Basically every girl I have ever taken an interest in has always turned me down; and that is not an exaggeration. Some just pretended to like me. Most of them have called me ugly or other horrible things. That was high school and I got over it. I'm in college now and girls still seem to act the same. They act like they are interested and once I start to show interest after talking to them for awhile and try to ask them out they just blow me off or say that they have a boyfriend. I can't talk to my family about this as they ALWAYS ridicule me and say that there is something wrong with me if women keep rejecting me, this of course hurts like all hell because if I can't go to them or count on them; who can I go to? My brother is the opposite of me he will sweet talk women just to get them into bed, go after girls who are in relationships get them into bed and not look back all because he can. He is 23 and I am 20. I'm more of the guy who is a gentleman but nowhere near a doormat or pushover. It actually gets worse because guys are approaching me and telling me I'm handsome. I mean no offense but I am not interested in men at all. This just makes me ask more questions like "WTF can a dude tell me in handsome but a girl has never ever told me that."

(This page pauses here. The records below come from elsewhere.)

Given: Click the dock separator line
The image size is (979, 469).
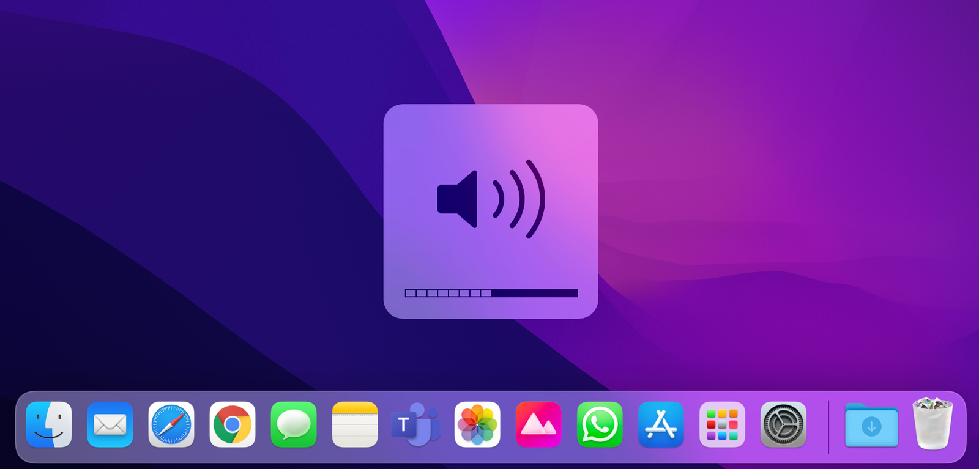Looking at the screenshot, I should pos(828,426).
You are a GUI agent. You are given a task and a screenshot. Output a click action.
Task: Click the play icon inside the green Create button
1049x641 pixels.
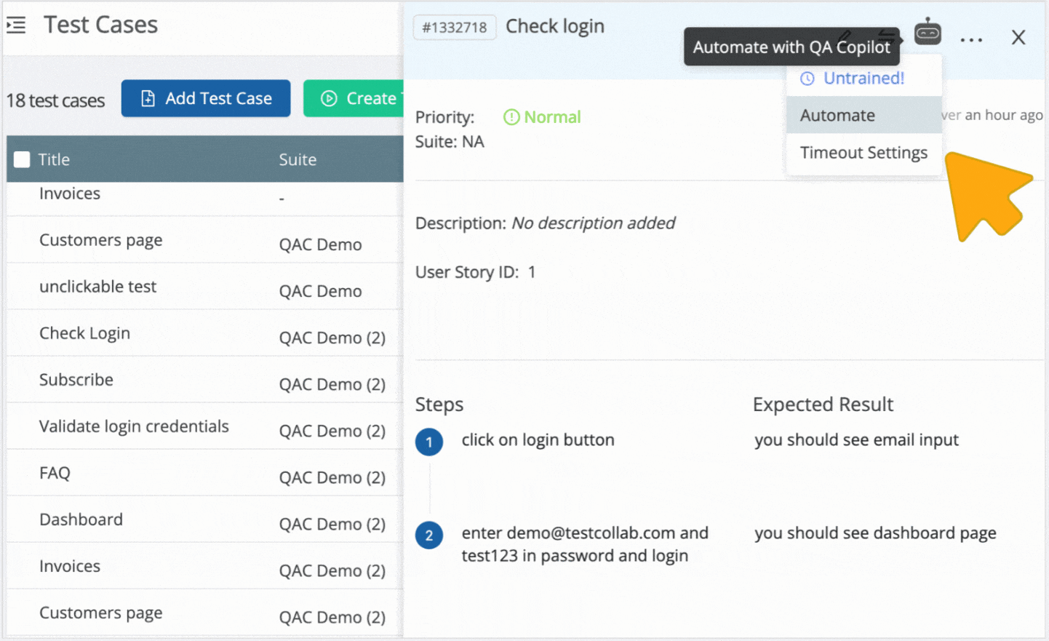click(x=329, y=98)
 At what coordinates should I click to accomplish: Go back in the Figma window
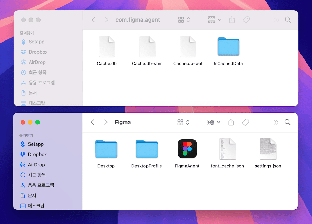pos(93,122)
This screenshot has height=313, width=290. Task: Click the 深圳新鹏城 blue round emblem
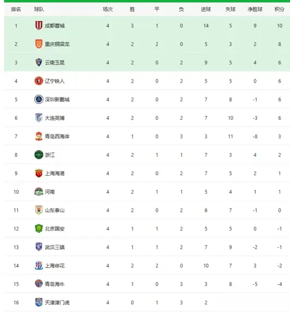39,99
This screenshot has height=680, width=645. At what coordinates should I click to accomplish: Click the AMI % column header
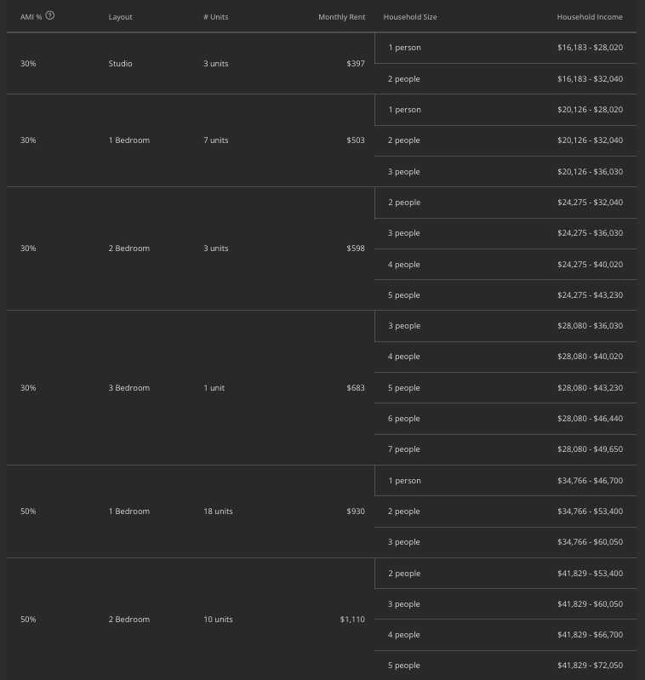point(31,17)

I am at a cross roads where I can try to take out this girl after she comes back from Marine boot camp, or just forget about dating completely. She is20 My biggest fear is that once she leaves she will be wooed by some buff dude, and forgets all about me when she comes back. I text her and she only replies when I text her, she never texts first. I said I wanted to take her out and she just replied "Huh" in a text conversation. I'm guessing that means she doesn't like me? All of this rejection has hardened my heart and thickened my skin. I can honestly say that I could be fine on my own indefinitely, but there is this small part of me that yearns for me to try once more; like a small beacon of hope. If I choose the former I know I won't regret it an ask "I wonder what it would've been like". Women, what do you think I should do? More importantly what is wrong with me? Why am I NEVER given a chance?
Please don't tell me that I am 20 and that my life has just started and all of that BS. I refuse to be one of those guys that's like 35-40 years old successful and ends up with a broken shell of a woman who requires me to take care of her and her 8 kids. I am a nice guy but I am not that nice. If anyone would like to know more details feel free to message me, as long as you give helpful insight.